Unfortunately, you are going to get vibration at speed from the u-joint at the pinion on the rear axle, and it will prematurely fail. How it works is that a single-cardan output actually varies in speed faster and slower in RPM instantaneously if running at any angle other than 0°. When two single cardan joints are run at opposite ends of a drive shaft they balance each other out and produce a smooth, constant velocity rotation to the axle (even though the drive shaft is varying in speed faster and slower). They are at angles opposite to each other so the variation in RPM on one end is cancelled out at the other. Same thing happens in the microcosm of a CV joint. The joint itself is actually not running at a constant rate, instead it is speeding up and slowing down on the fly as the cardan joints swivel through their rotation when off-angle.
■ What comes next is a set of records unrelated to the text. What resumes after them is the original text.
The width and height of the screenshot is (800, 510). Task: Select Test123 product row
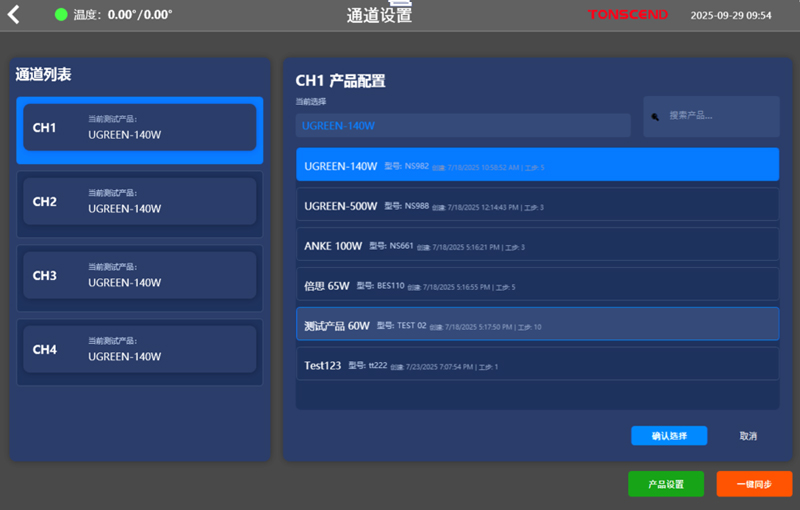[537, 365]
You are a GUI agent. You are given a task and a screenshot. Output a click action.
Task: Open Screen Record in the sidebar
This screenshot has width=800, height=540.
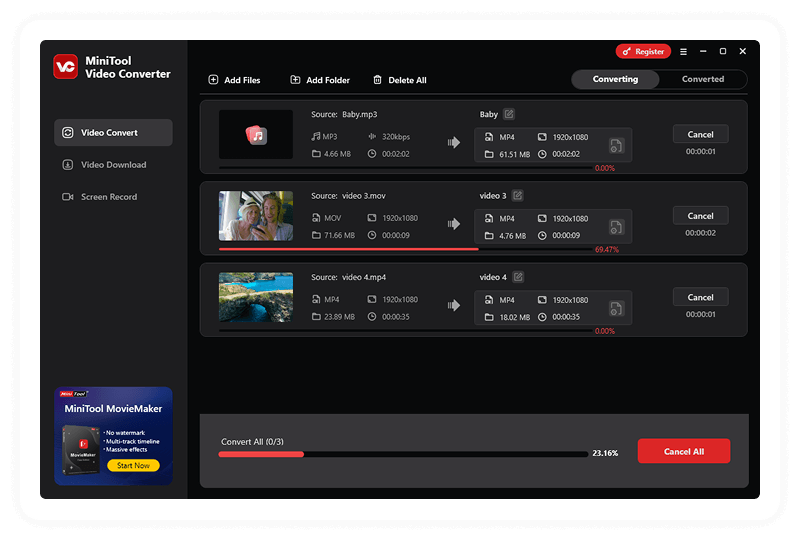pos(109,197)
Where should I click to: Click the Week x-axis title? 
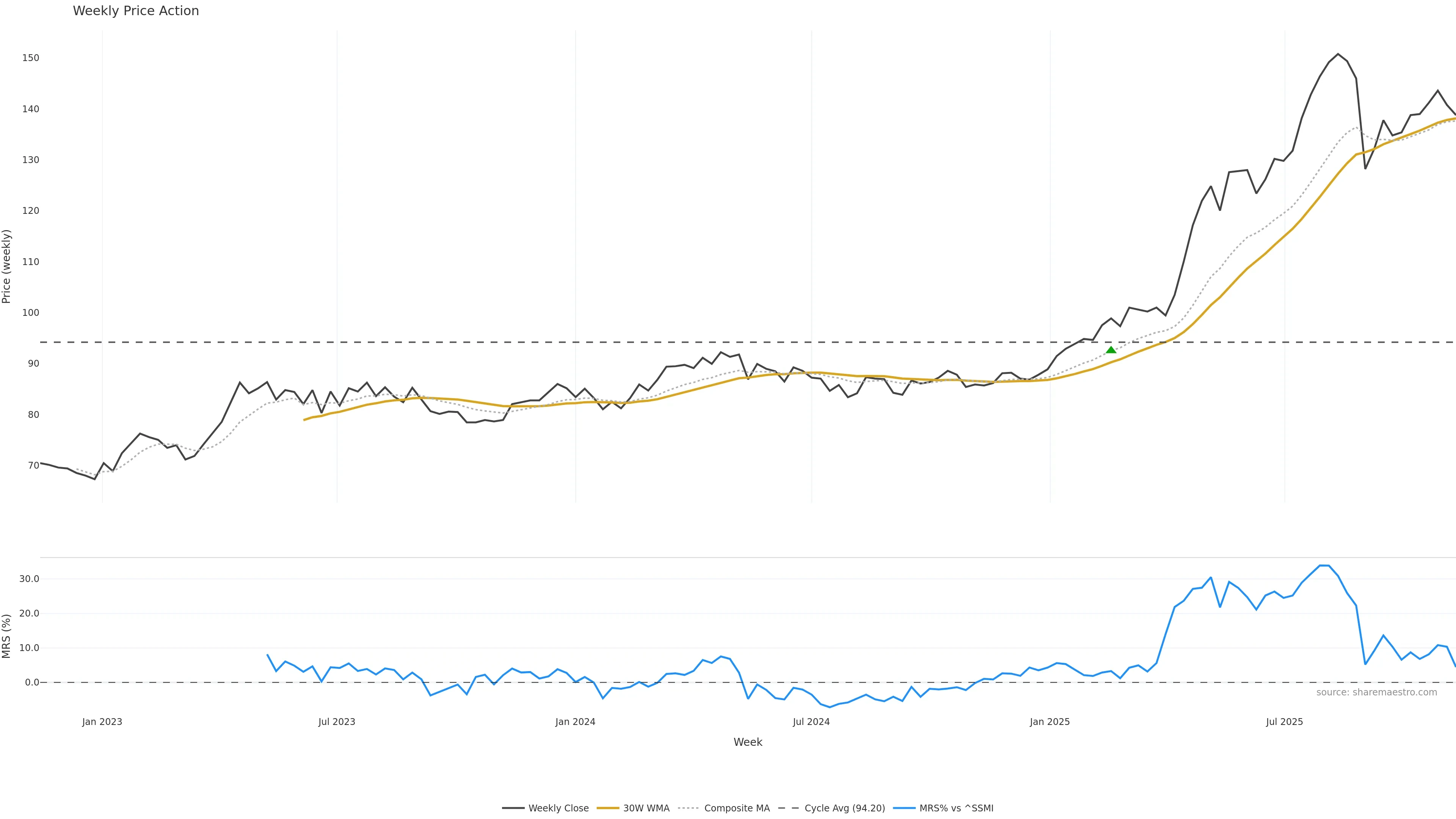(748, 742)
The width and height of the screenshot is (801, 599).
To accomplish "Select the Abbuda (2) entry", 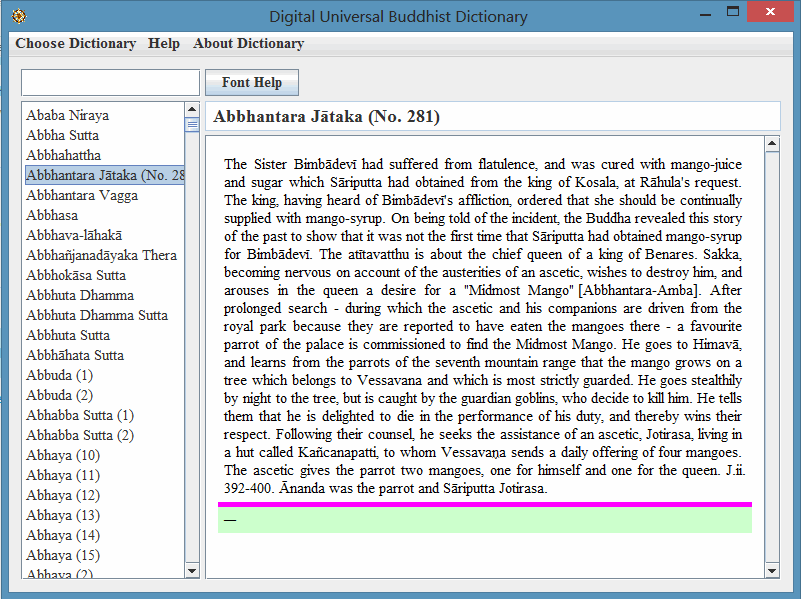I will click(59, 395).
Thus, if you are running a CV at the T-case and have a single cardan joint at the opposite end running straight (as your front axle is) then all is well. The CV outputs a constant RPM, and since the single cardan at the other end is straight it runs at a constant RPM as well. In the case of your current rear setup, the CV at the T-case is turning the drive shaft at a constant RPM but when you hit the rear axle the varying speed rotation is fed to the axle pinion without anything to cancel it out. The vertical angle is 0° but your horizontal angle is almost 12°.
Read up here:
http://www.pirate4x4.com/tech/billavista/PR-shaft/index.html
The cheapest/easiest route to correct this is to swap your D61 pinion yoke for a CV type yoke and swap to a mating CV at the pinion end of the drive shaft. You can run a D60 CV yoke, they can be found at many drive line shops. The only other way to fix this is to offset your rear axle to make the drive shaft straight coming off the t-case as the original axle was, but that would be a huge pain and expense due to the large housing, your link setup, and needing new shafts.